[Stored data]

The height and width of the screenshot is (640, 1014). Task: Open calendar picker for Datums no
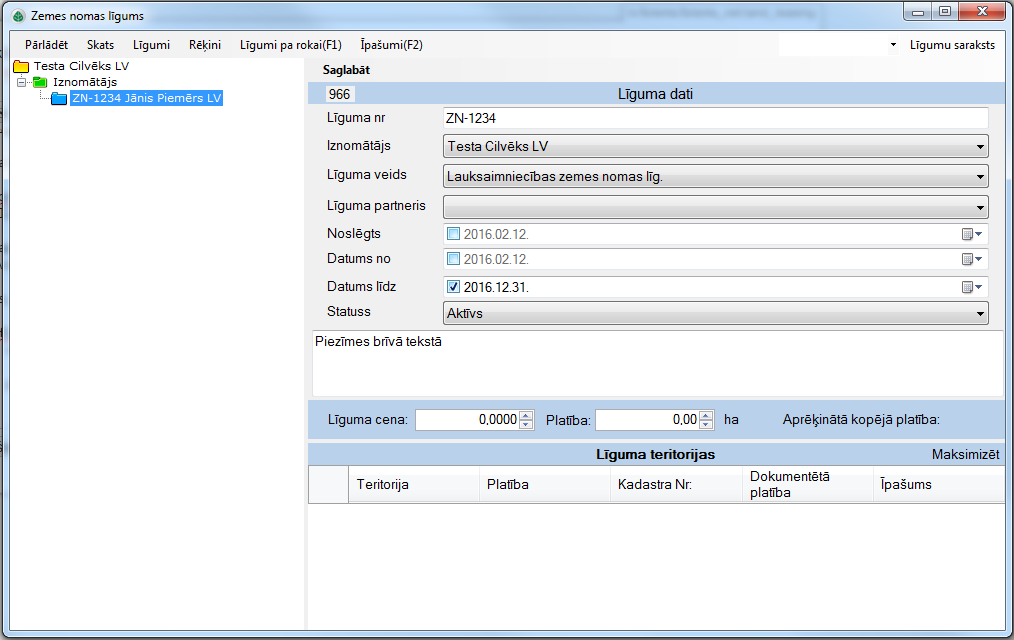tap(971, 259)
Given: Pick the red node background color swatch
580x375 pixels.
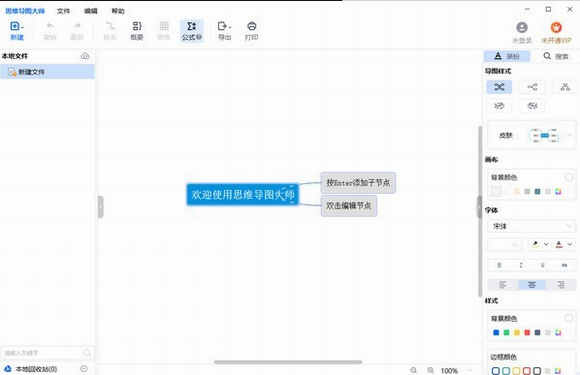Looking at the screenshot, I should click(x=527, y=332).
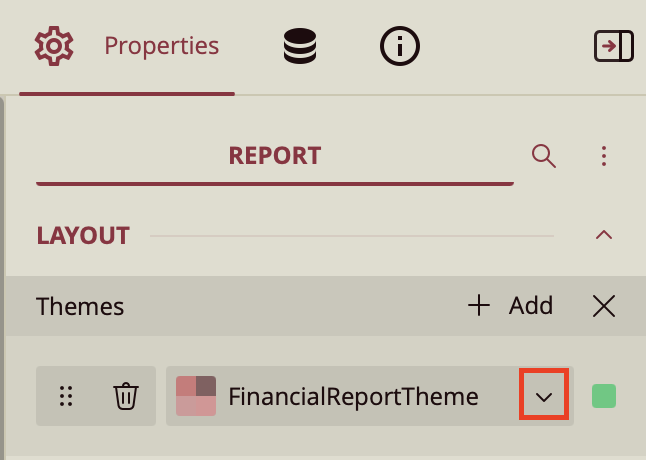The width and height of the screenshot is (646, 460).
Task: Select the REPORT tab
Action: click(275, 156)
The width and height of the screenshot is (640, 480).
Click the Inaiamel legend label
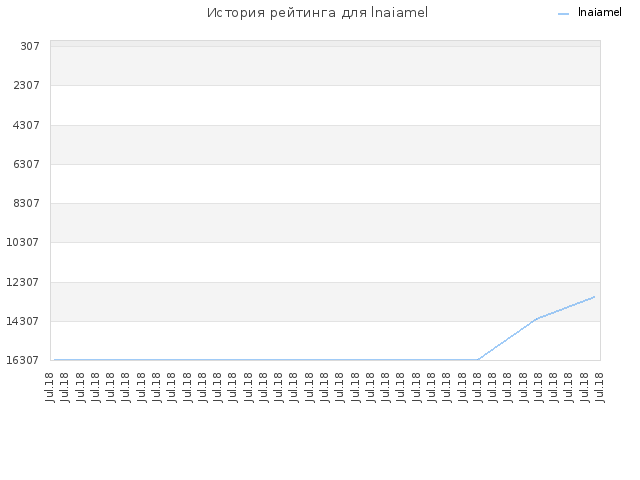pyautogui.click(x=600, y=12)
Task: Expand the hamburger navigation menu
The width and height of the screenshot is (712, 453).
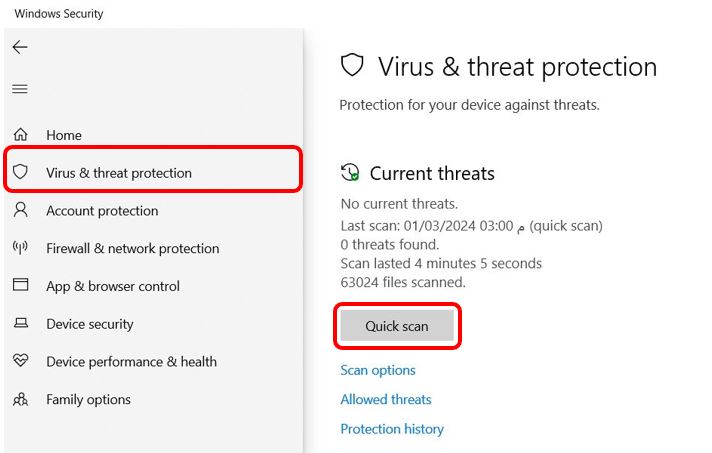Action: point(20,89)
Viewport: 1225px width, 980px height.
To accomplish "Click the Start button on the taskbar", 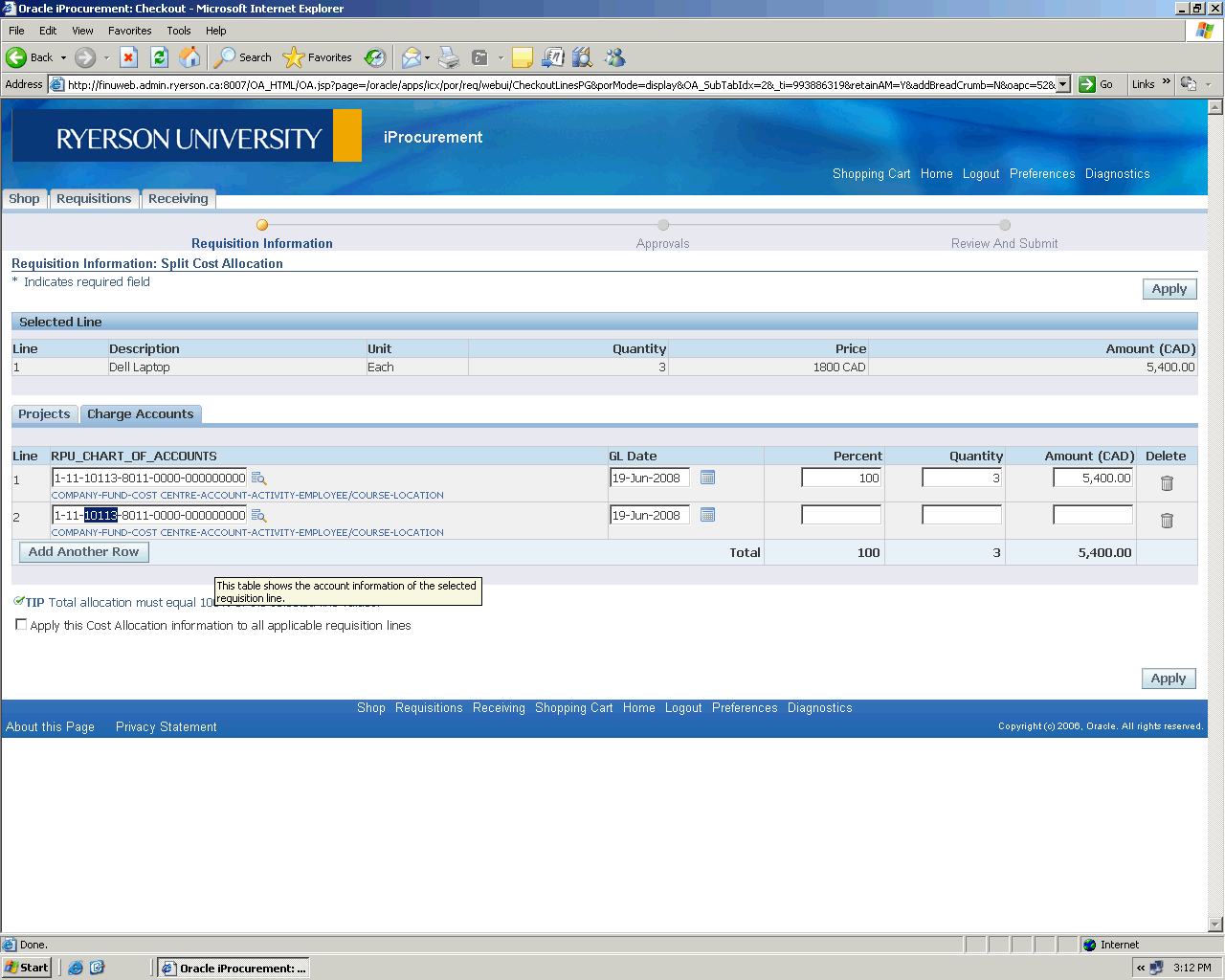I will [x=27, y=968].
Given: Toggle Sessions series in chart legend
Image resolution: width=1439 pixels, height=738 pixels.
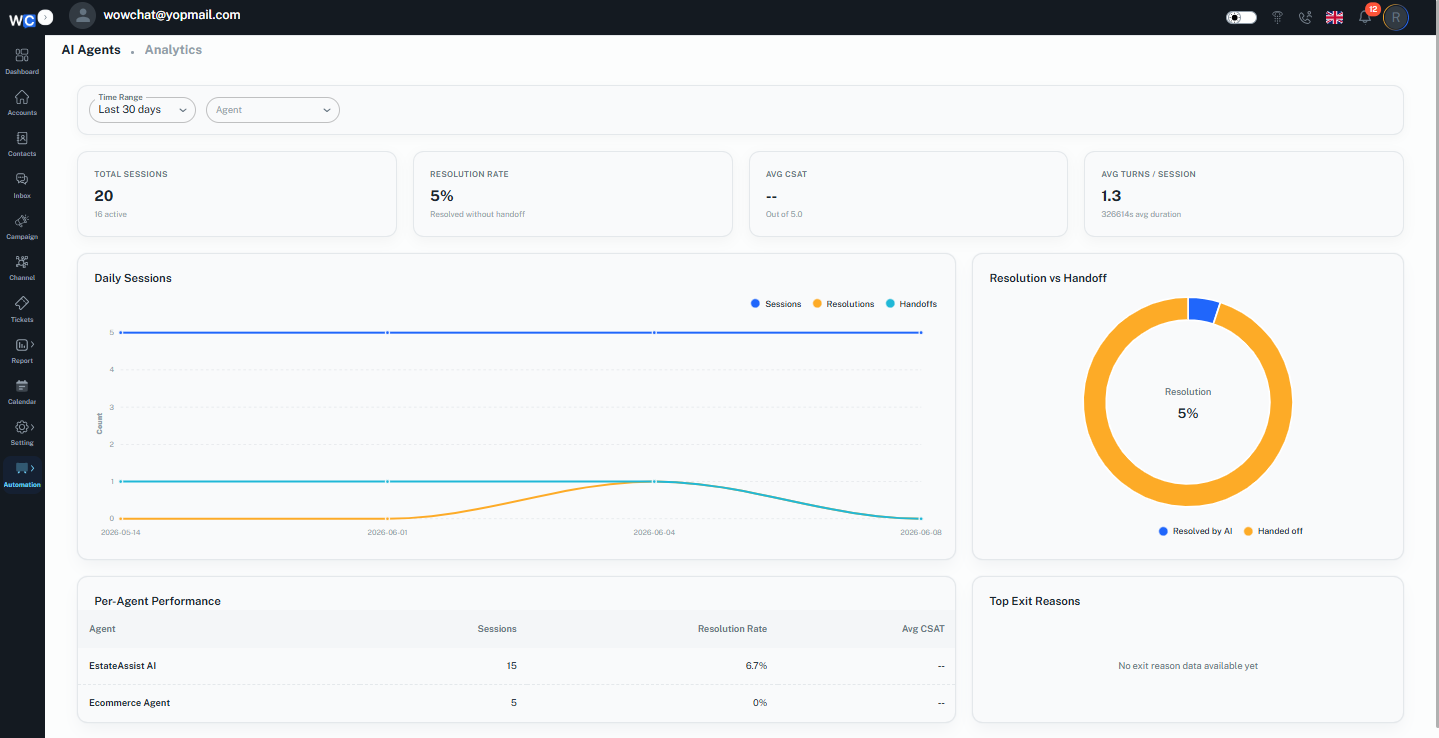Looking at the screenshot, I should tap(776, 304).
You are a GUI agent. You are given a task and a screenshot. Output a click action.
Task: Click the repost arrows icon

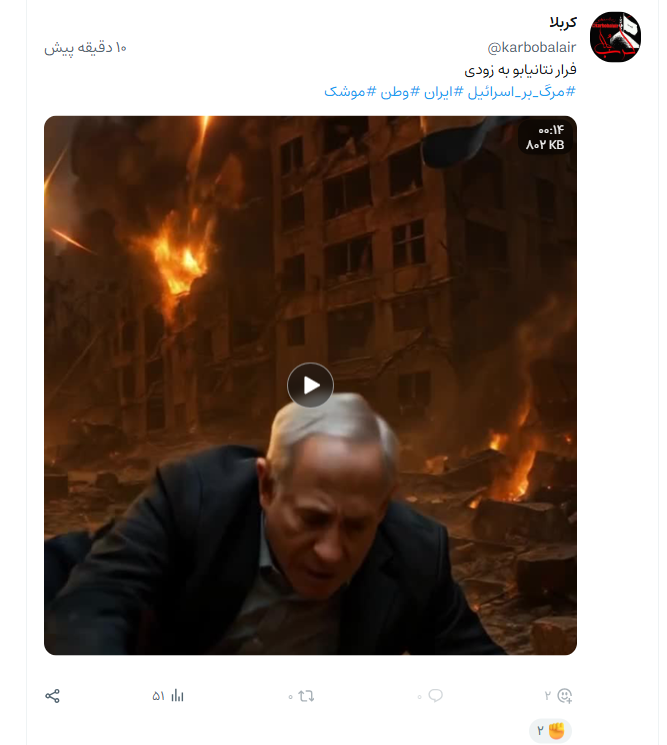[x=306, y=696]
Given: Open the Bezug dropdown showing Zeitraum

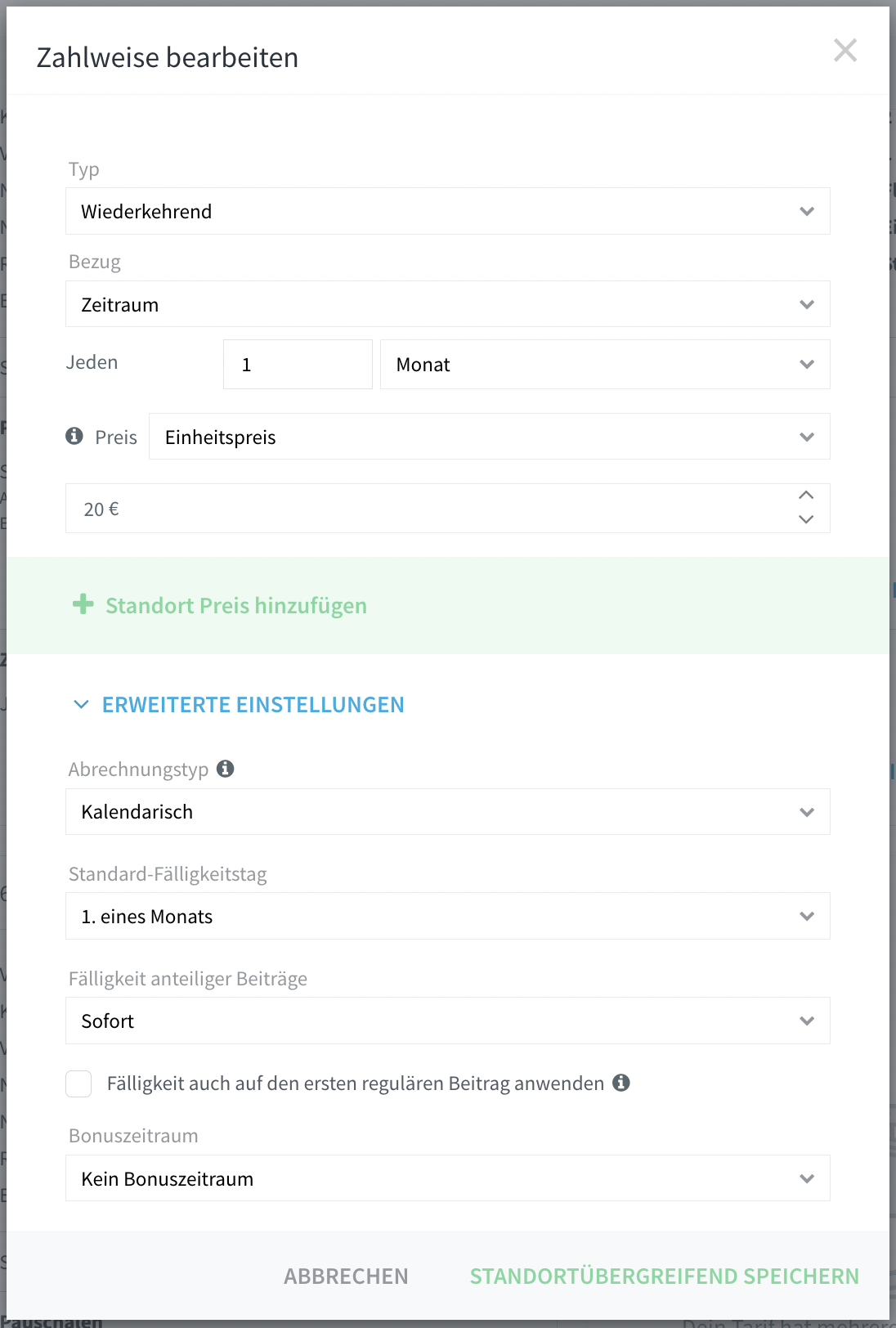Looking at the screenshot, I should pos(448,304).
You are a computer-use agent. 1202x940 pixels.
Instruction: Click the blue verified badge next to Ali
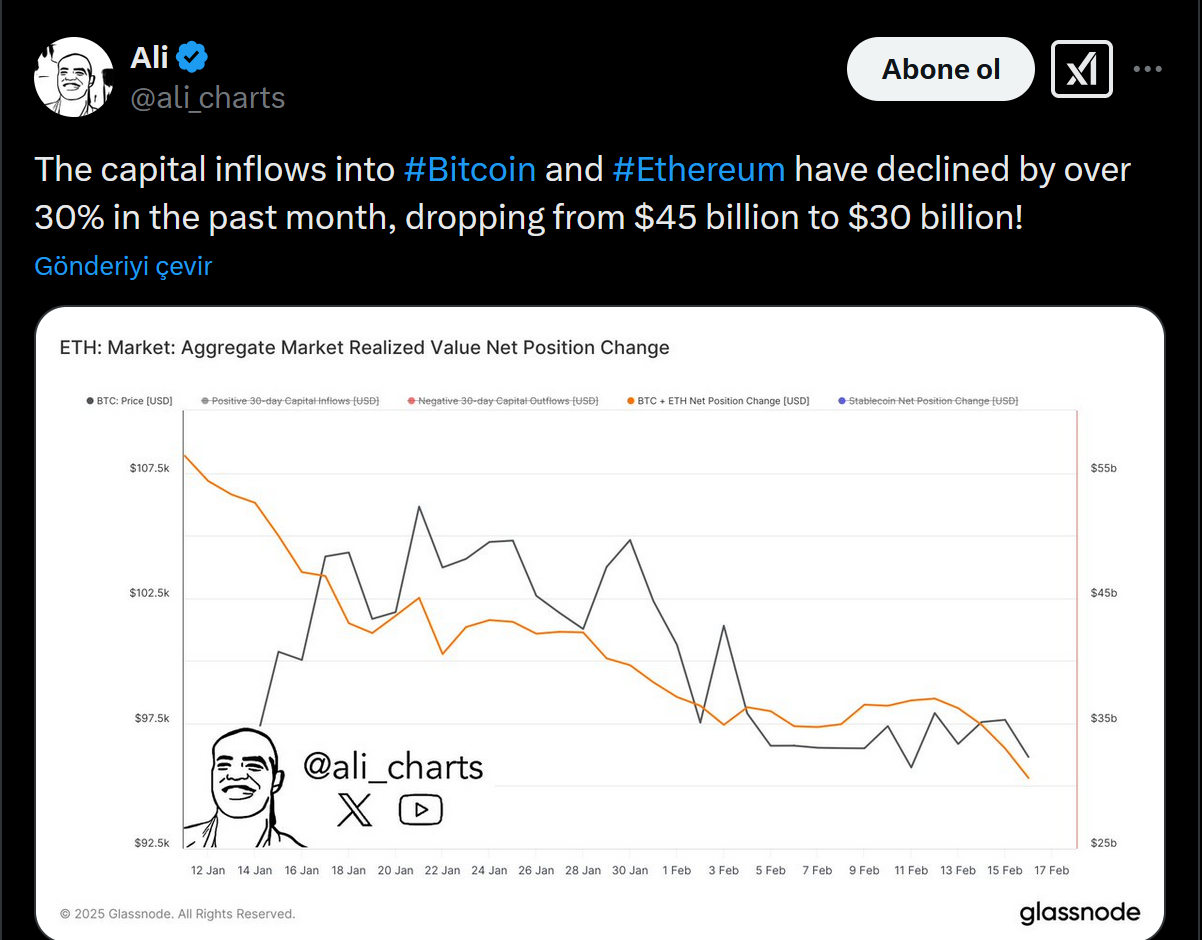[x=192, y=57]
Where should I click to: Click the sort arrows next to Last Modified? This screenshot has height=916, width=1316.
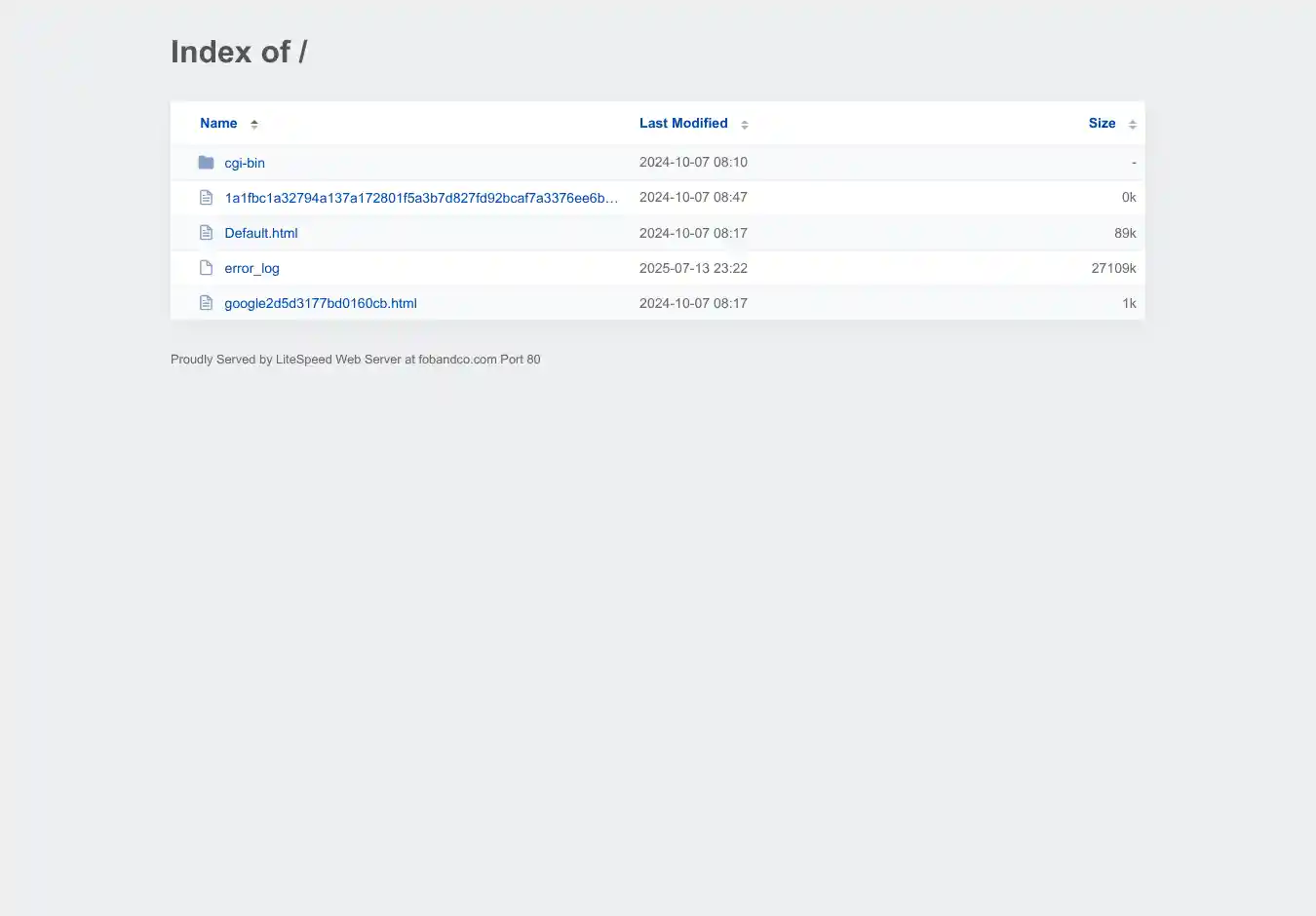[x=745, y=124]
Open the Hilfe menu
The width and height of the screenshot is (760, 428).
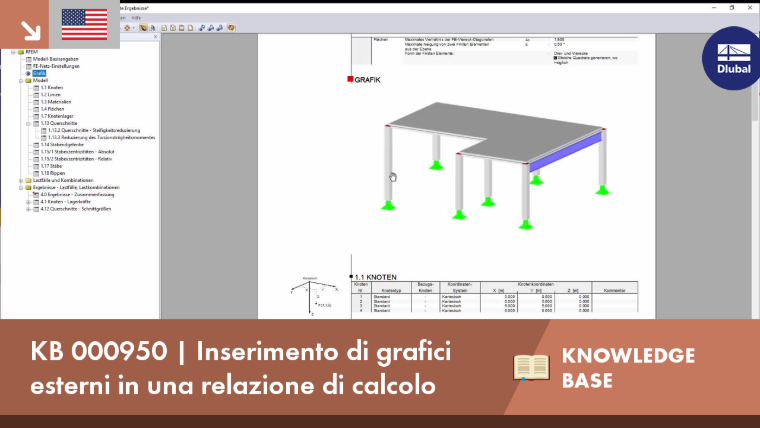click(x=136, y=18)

Requirement:
Begin at the top of the records above and retype each line exactly until the line containing "Task: Expand the hamburger navigation menu", which is included. Skip all pictures.

Answer box:
The height and width of the screenshot is (640, 1014). Task: Open calendar picker for Datums no
tap(971, 259)
Given: Pick the red node background color swatch
580x375 pixels.
Looking at the screenshot, I should click(x=527, y=332).
The width and height of the screenshot is (646, 460).
Task: Select the REPORT tab
Action: click(275, 156)
The width and height of the screenshot is (640, 480).
Click the Inaiamel legend label
pyautogui.click(x=600, y=12)
Task: Expand the hamburger navigation menu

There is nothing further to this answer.